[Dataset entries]
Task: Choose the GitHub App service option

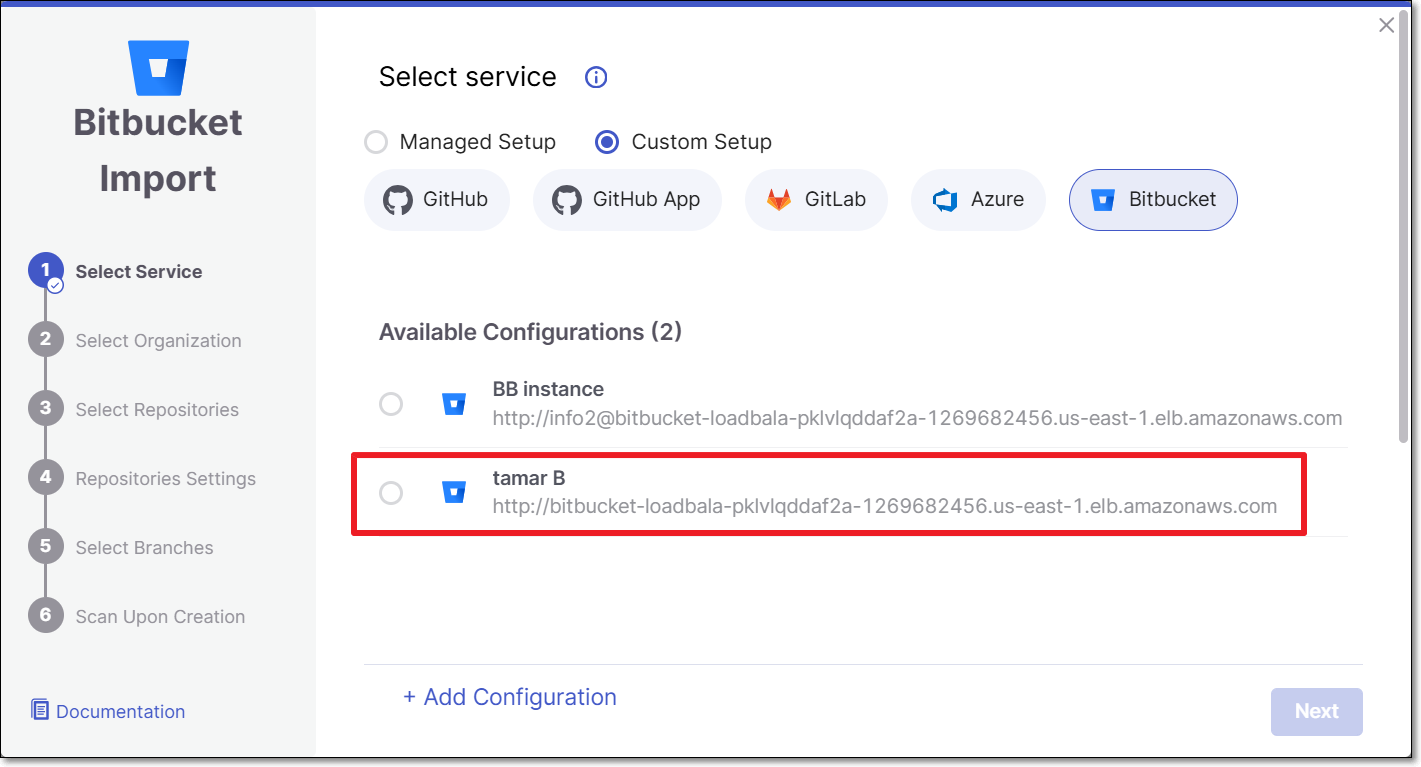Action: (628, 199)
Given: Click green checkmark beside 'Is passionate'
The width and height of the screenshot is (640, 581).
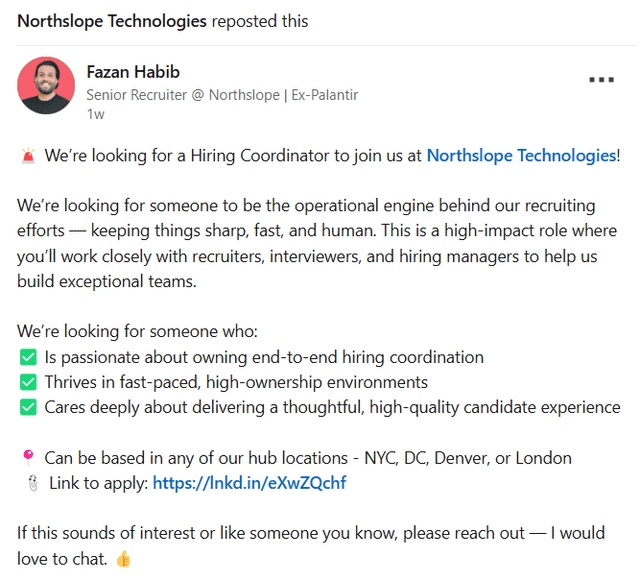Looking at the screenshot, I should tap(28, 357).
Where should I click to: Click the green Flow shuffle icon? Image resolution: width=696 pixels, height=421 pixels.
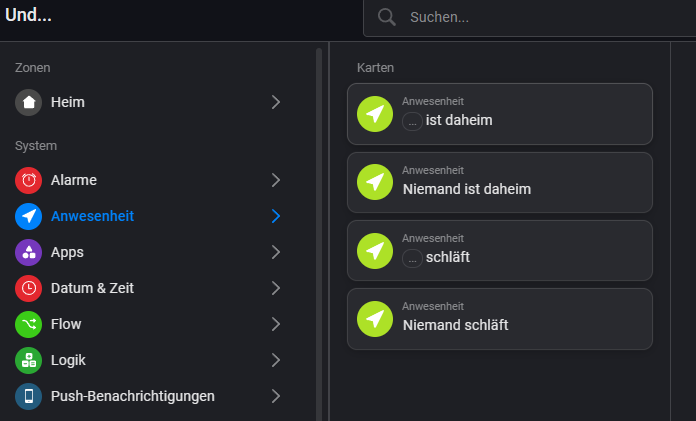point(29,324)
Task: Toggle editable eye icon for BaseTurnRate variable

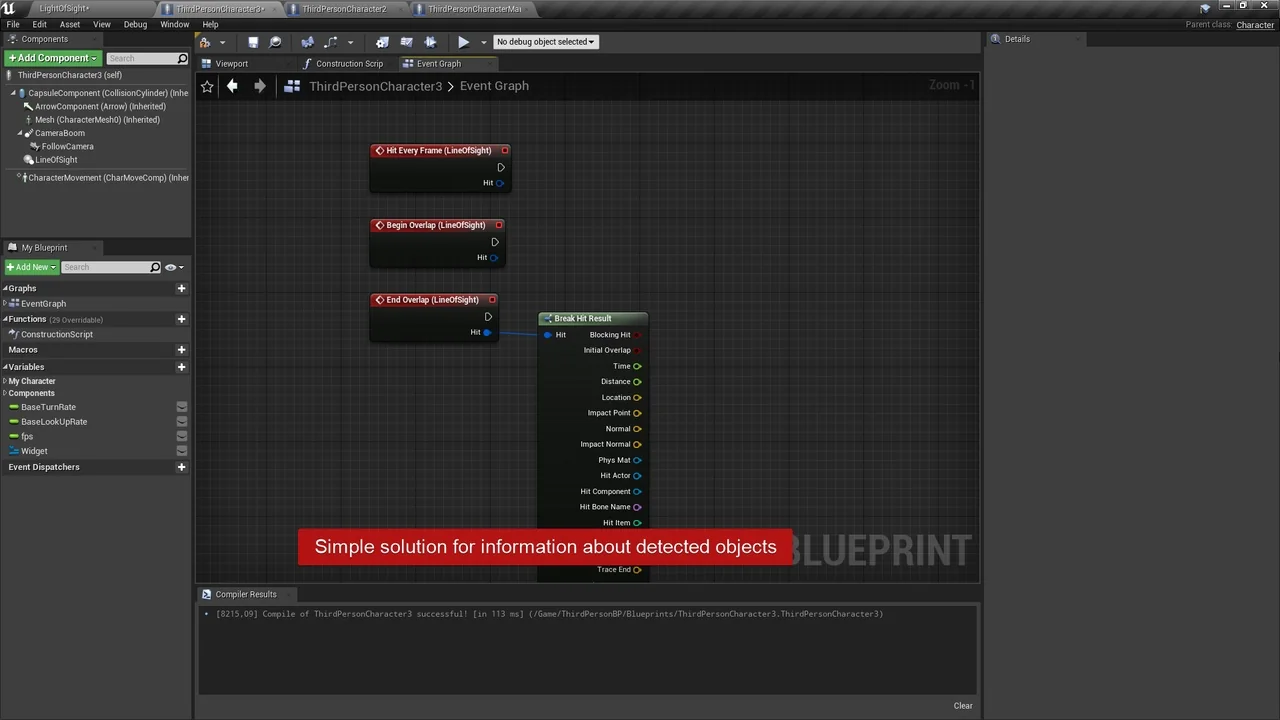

PROBLEM DESCRIPTION: Give back every entry word for word, and drop the pictures as you go.

THE ANSWER:
Task: Choose the GitHub App service option

Action: (628, 199)
Given: Click green checkmark beside 'Is passionate'
The width and height of the screenshot is (640, 581).
Looking at the screenshot, I should tap(28, 357).
Where should I click to: Click the green Flow shuffle icon? Image resolution: width=696 pixels, height=421 pixels.
point(29,324)
Task: Toggle editable eye icon for BaseTurnRate variable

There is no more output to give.